It’s too soon to gauge the longer-term impact the disaster will have on U.S. agricultural exports to Japan, but industry representatives indicated they expect limited effect to beef and pork shipments. Japan is also the third-largest export market for U.S. beef and a top buyer of dairy products.
Still, the prospect supply disruptions or an economic slump that weakens Japan’s meat consumption triggered selling in the futures market and prompted meatpackers to pull bids in the cash market, traders at CME Group in Chicago said.
“The concern is how much damage to the ports they had” in Japan, Jim Burns, a CME hog trader, said March 14. “And infrastructure-wise, even when the ports are open, how much product can they get into the country… and how can they distribute it?”
The tsunami, triggered by a massive March 11 earthquake off the northeast coast of Japan, destroyed entire towns and is believed to have killed at least 10,000, according to news reports.
Beef and pork imports to Japan may have only limited disruptions because most shipments are delivered to ports from Tokyo southward, livestock analysts Steve Meyer and Len Steiner said in a March 14 report. The earthquake’s epicenter was about 250 miles northeast of Tokyo.
While many Japanese ports were closed at the end of last week, most were not heavily damaged and were expected to be open again this week, Meyer and Steiner wrote.
“Refrigeration is indeed an issue, but reports indicate that the power grid is operational in many areas and power will be diverted and re-routed to areas in need,” Meyer and Steiner said.
Japan bought $1.65 billion worth of American pork and related variety meats in 2010, 67 percent more than the next-largest buyer, Mexico, according to U.S. Meat Export Federation data. In terms of volume, shipments to Japan last year, at 1.28 billion pounds, accounted for 5.7 percent of U.S. pork production.
Jim Herlihy, a spokesman for the U.S. Meat Export Federation in Denver, said the group didn’t have enough information yet to make any broad assumptions about any impact for beef and pork shipments to Japan.
“While this is an unspeakable tragedy for communities along the northeast coast of Japan, it’s important to keep in mind that the major population centers have been impacted to a much lesser degree,” Herlihy said in a March 14 e-mail.
“Right now we have little reason to think consumer demand in Japan will suffer significantly or that trade will be dramatically impacted,” he said. “How Japan’s national economy will weather this disaster and how quickly it will recover is obviously a more complex question, but we’re awaiting more factual information before drawing any conclusions.”
Shares of Smithfield Foods, Inc., Tyson Foods, Inc., and other food processors fell today as the Japan disaster triggered a broad stock market slide. Springdale, Ark.-based Tyson is the largest U.S. meat processor and is also a large exporter.

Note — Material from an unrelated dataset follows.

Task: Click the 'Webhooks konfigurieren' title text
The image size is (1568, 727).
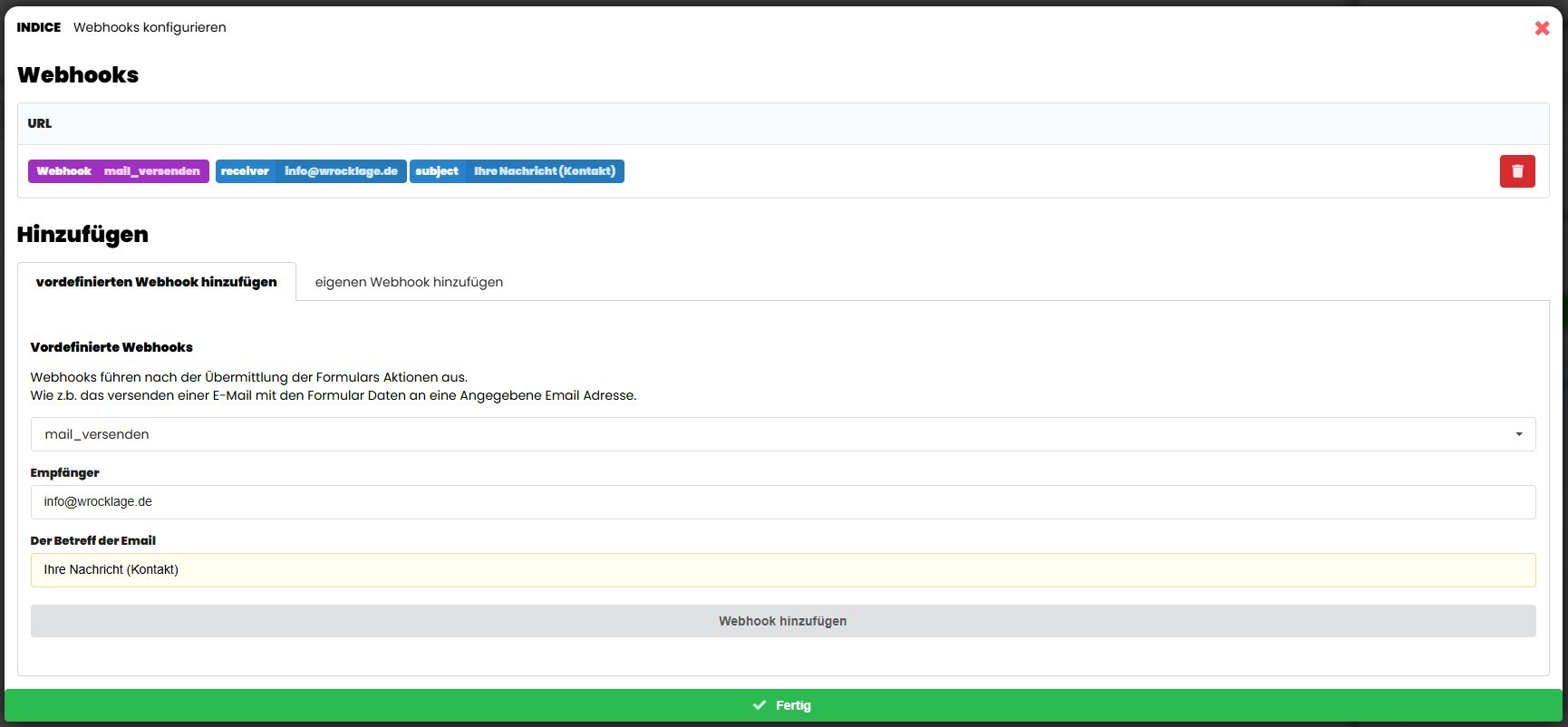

“Like others, we’re waiting for more information” about the disaster, Tyson spokesman Gary Mickelson said in an e-mail. “However, at this point we’re not currently aware of any disruption to our exports to Japan.” Eight employees in Tyson’s Tokyo office were not hurt, Mickelson added.
CME cattle futures also declined today amid concern over Japanese demand. Live cattle futures for April delivery fell 0.625 cent to $1.1665 a pound, down from a record $1.18425 March 10.
In 2010, U.S. beef imports to Japan totaled $639.5 million, up 36 percent from 2009 and the third-highest behind Mexico and Canada, according to the Meat Export Federation
Analysts Meyer and Steiner said longer-term, Japan’s rebuilding efforts likely will offset any short-term demand slowdown for U.S. products.
“We have to remember that whatever is lost - in terms of food products as well as buildings, roads, cars, planes, etc. - will be replaced and the process of replacement will boost the Japanese economy in the months to come,” the analysts wrote. “The short-term impact may indeed be negative, but stocks of food and other items will eventually be replenished, and that process will be a positive for U.S. exports.”
For the near-term, however, hog prices probably will weaken further, CME trader Burns said.
“I don’t know how low we can go,” Burns said. “We still have to wait to see how it plays out.”